▸ **Exercise passage**:

------------------------------------------------

This

I think that trust is a weird concept.

 I look a lot of words up while I’m writing, not because I think I might be using them, but because I fear I might be using them incorrectly. I’m not, but the exploration of a doubt is always rewarding, well, it’s informative at least, and that’s good enough. Sometimes I avoid looking up words, because they’re just fine the way they are, and I don’t want to ruin them, but that train has already left the station, so I just looked up weird. I then looked up concept to make it a hat trick

Trust is a weird concept, and it doesn’t matter what I think.

I’m not sure if I believe in absolutes; I think that such beliefs demand way too much wilful ignorance, and that ignorance gets dressed up as austere objectivity, or hyper-reactive permissive apathy. These are not positions from which one can grow, but only rot.

I’m ignorant about a lot of things. I’m ok with that. There are only so many bunks in my mind barracks, and it’s already hard enough to sleep, so I can empathise with the desire to narrow down the options to either certainty or blame, but I can’t do it, because that won’t heal me because that’s not how I work. You’ve got to be realistic about these things.

Where was I? Oh yeah, fascism. It’s means band, as in to bind, or hold things together like fascia in the body, cohesion by adhesion, comfort in the limited options of your loss of freedom, comfort in the apathetic belief that freedom can be found in the culture of blame, and that your freedom and competence are worthy sacrifices as they lay gutted upon the alter of safety.

It’s just a trust issue, really. It’s really weird what happens when you don’t trust yourself or anything else. You become unhinged because it’s not a natural state at all. You’re supposed to be confident enough to trust that you can make decisions that are good for you, and competent enough to give it a good effort, and resilient enough to survive failure, and try again. Human have egos, though, and that makes one seek quality of life, which is something that I really enjoy and why wouldn’t I, but usually there’s a balance that needs to be struck between what’s good for you and what enables trust IN you.

 I’m laying way too many tracks here, too many trains. There all going somewhere, but I’m having one of those days in which the difficulty is choosing one to ride, and then staying on it.

 It’s a trust issue, really, and trust is a weird concept.

------------------------------------------------

▸ **Dataset entries**:
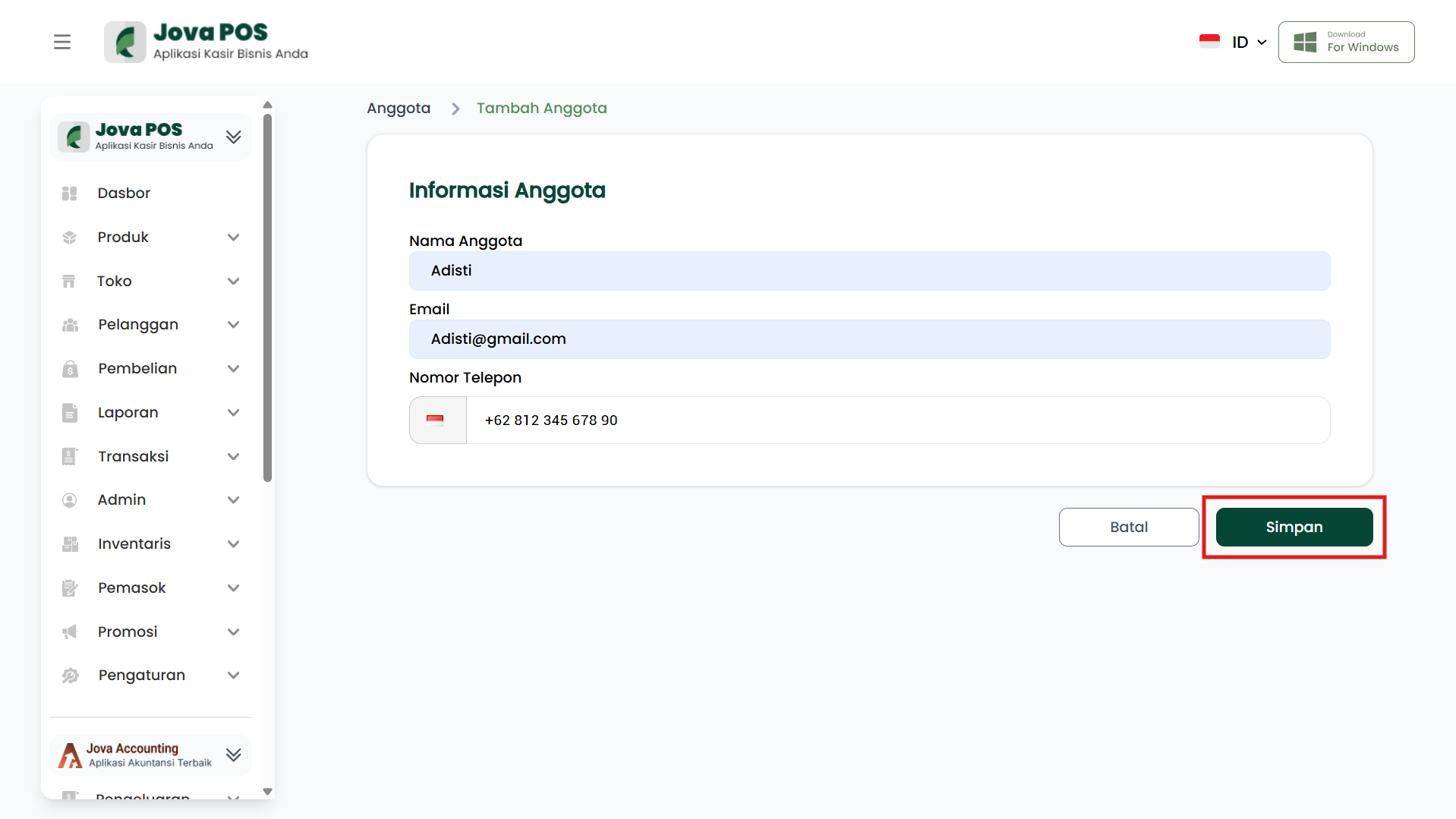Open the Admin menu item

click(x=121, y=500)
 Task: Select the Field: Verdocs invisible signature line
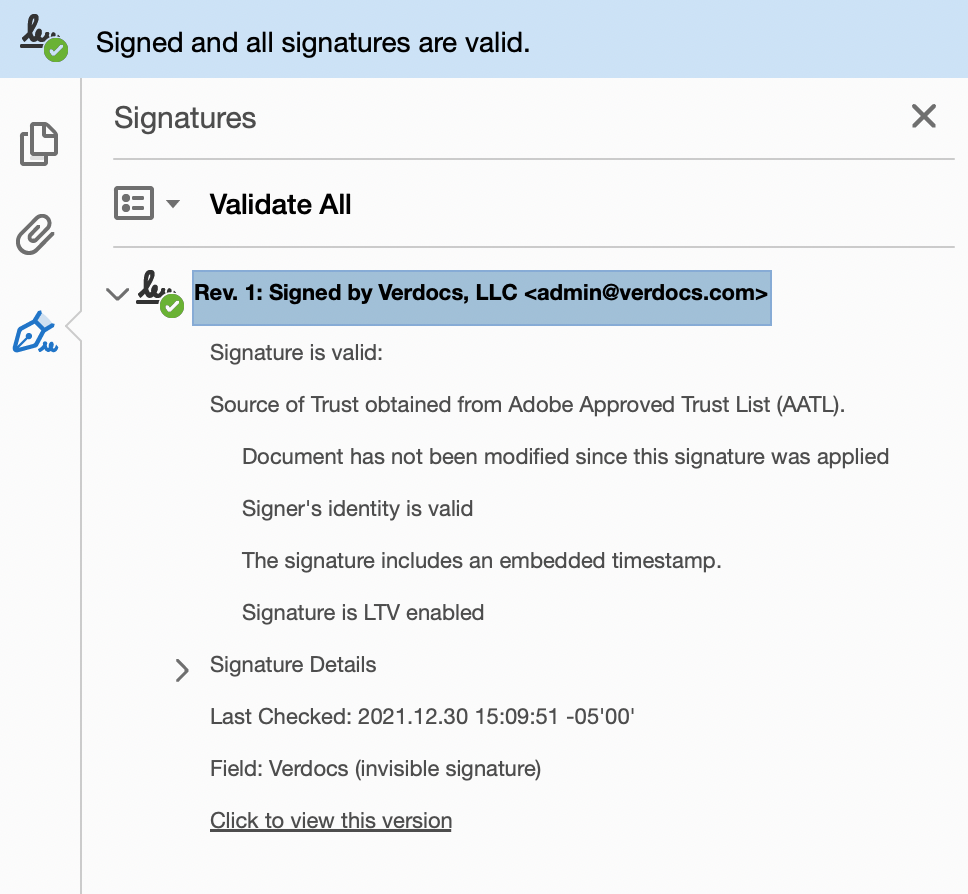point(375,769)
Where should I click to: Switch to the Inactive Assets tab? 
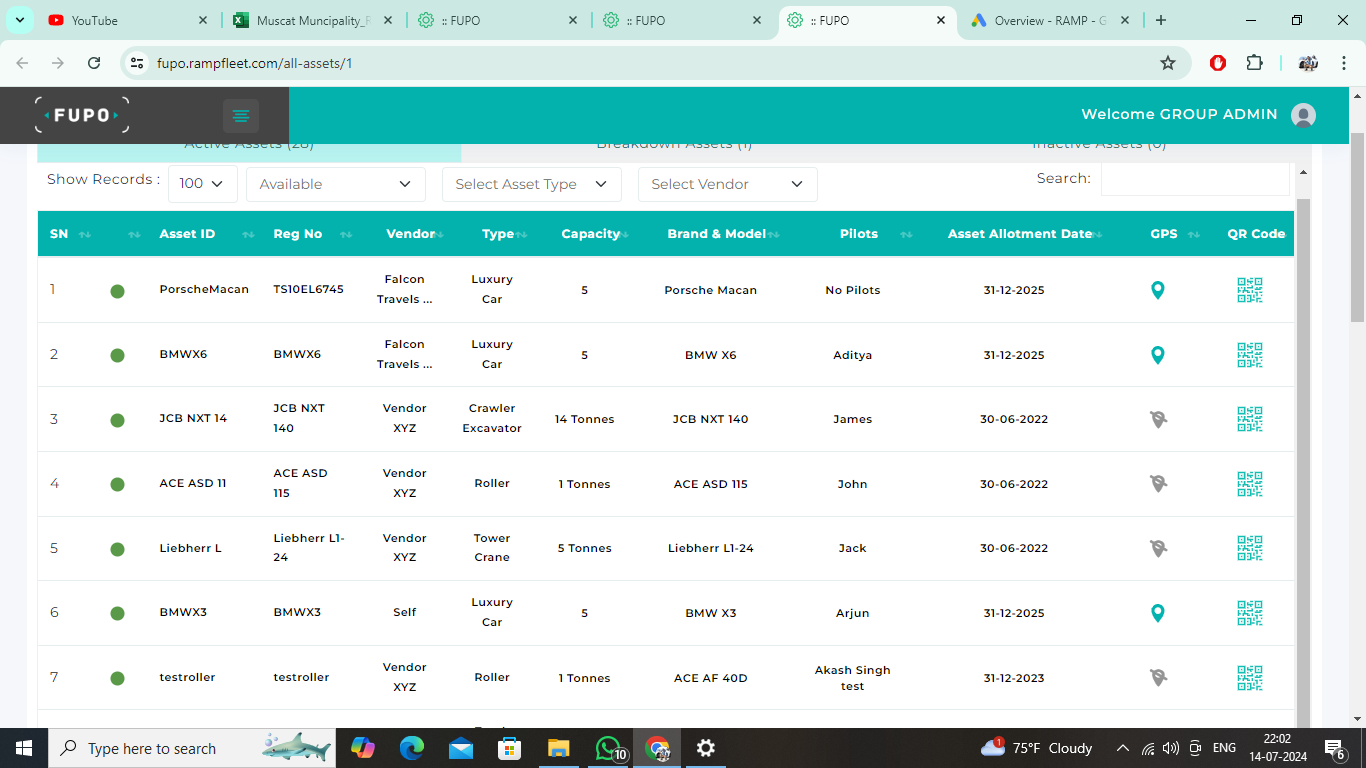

------------------------------------------------

▸ **What to do**:
#1 In the essay on trust, which word does the writer look up to make it a hat trick?
#2 According to the essay on trust, what qualities are you supposed to have, each paired with "enough"? List all of them.
#3 Do these statements agree with the essay on trust? Answer yes or no for each and quote the words of the essay that decide it.
(a) The writer admits to being ignorant about many things and accepts it.
(b) The writer is sure about believing in absolutes.
(c) The writer says the words they look up turn out to be used incorrectly.

▸ **Answers to the exercise**:
#1 Concept.

#2
- Confident
- Competent
- Resilient

#3
(a) Yes: "I’m ignorant about a lot of things. I’m ok with that."
(b) No: "I’m not sure if I believe in absolutes"
(c) No: "because I fear I might be using them incorrectly. I’m not"